4. Tratamiento farmacológico in vivo (placa de 96 pocillos)
   1. Mediante el uso de estereomicroscopía fluorescente, se examinan los embriones para confirmar el éxito del injerto (Figura 2C). Asegúrese de que la yema esté intacta, ya que el entorno de la yema podría ser tóxico para las células del injerto²¹. Deseche los embriones con células en la yema.
   2. Prepare 2,5 mL de una solución concentrada 2x para cada condición de medicamento que se va a probar en E3/P/S con DMSO al 0,5%. Además, prepare una solución de control de vehículos de 5 ml que contenga 0,5% de DMSO en E3/P/S.
   3. Añada 100 μL de E3/P/S + 0,5% de DMSO a cada pocillo de una placa de 96 pocillos. Este paso evita la transferencia involuntaria de cantidades mínimas de fármaco entre pocillos.
   4. Transfiera cuidadosamente un embrión injertado a cada pocillo. Utilice una pipeta Pasteur de vidrio para recoger cada embrión en la menor cantidad posible de medio E3.
   5. Deje que el embrión se hunda hasta el fondo de la punta de la pipeta inclinando suavemente la pipeta y libérela en el pocillo utilizando fuerzas capilares. Evite tocar el medio en el pocillo durante la transferencia.
   6. Agregue soluciones de fármaco a la placa: Llene 24 pocillos (2 filas) de la placa de 96 pocillos con 100 μL de la solución de control del vehículo o de una de las tres soluciones de fármaco concentradas 2x.
      NOTA: Las concentraciones efectivas del fármaco deben determinarse en experimentos previos específicos para cada fármaco que se esté probando.
   7. Mantener los embriones a 35 °C durante 72 h, incluidos los embriones no trasplantados, que servirán como controles para el análisis de citometría de flujo el día 7.

6. Día 7

1. Disociación embrión/injerto
   1. Examinar la placa de 96 pocillos mediante microscopía estereoscópica para identificar y seleccionar embriones sanos de pez cebra.
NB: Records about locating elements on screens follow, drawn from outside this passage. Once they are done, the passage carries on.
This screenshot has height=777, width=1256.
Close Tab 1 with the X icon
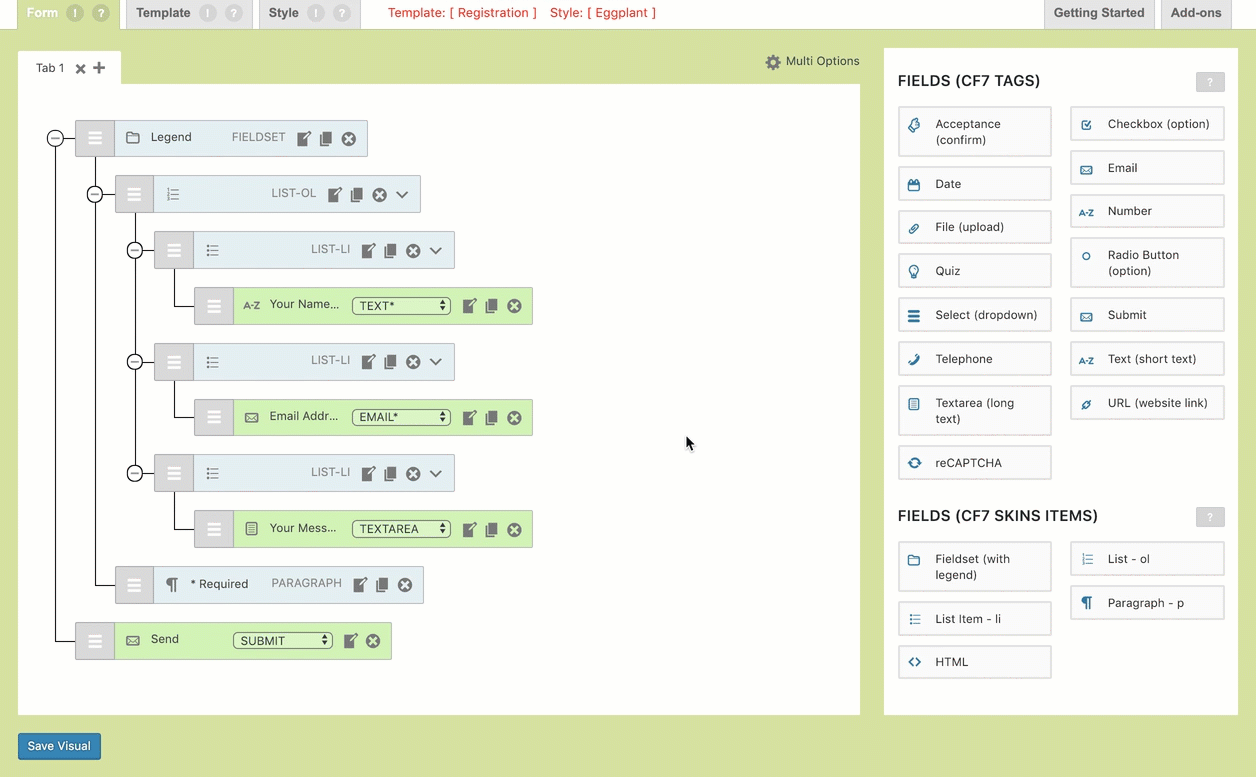coord(81,69)
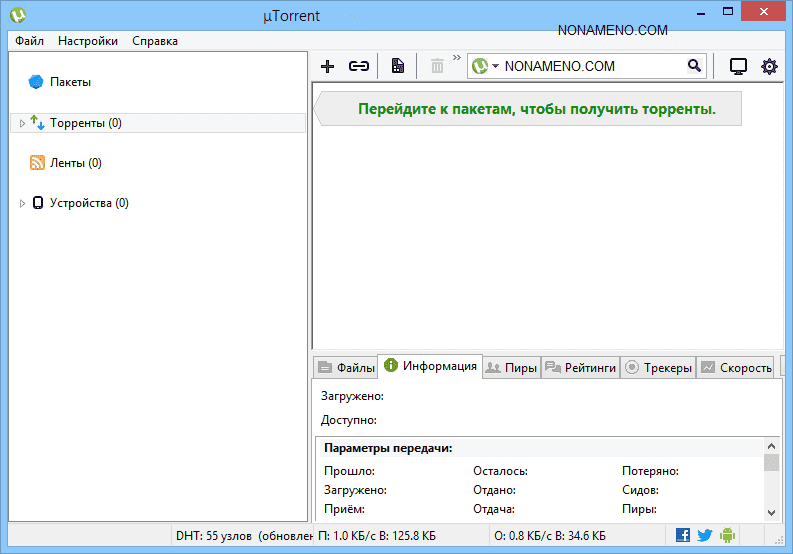Show hidden toolbar buttons via chevron
The height and width of the screenshot is (554, 793).
tap(458, 59)
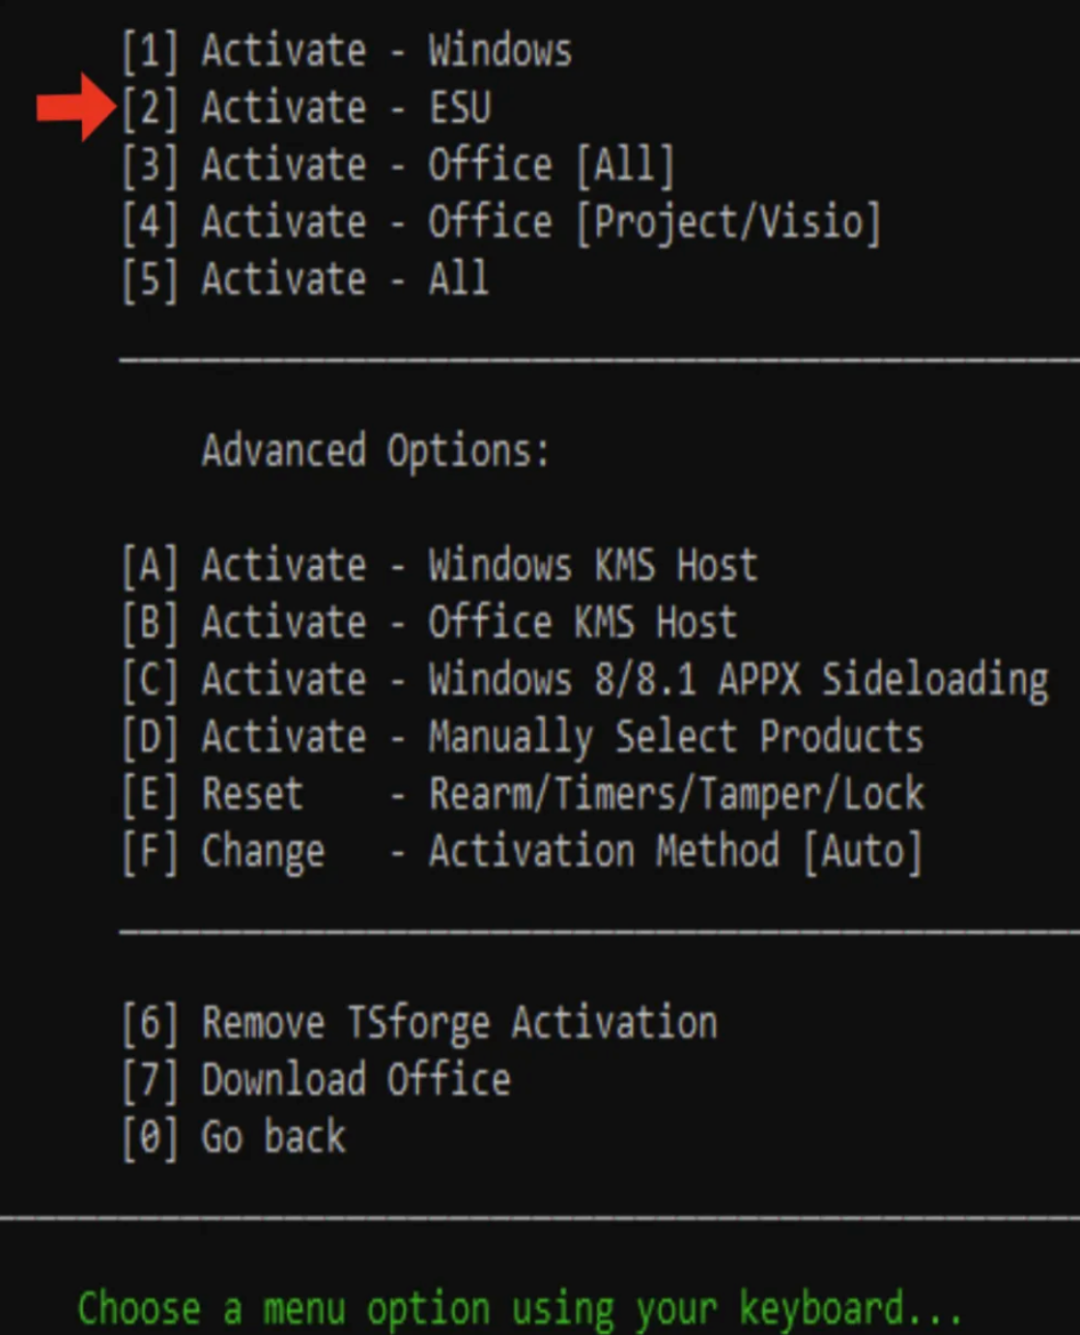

Agrupe aleatoriamente 10 embriones huéspedes sanos de cada afección en un tubo de microcentrífuga de 1,5 ml (lo ideal es que haya 2 tubos por afección).
   2. Extraer la mayor cantidad de líquido posible de cada tubo que contenga embriones y sacrificar los embriones por choque hipotérmico incubando los tubos en hielo durante 1 h.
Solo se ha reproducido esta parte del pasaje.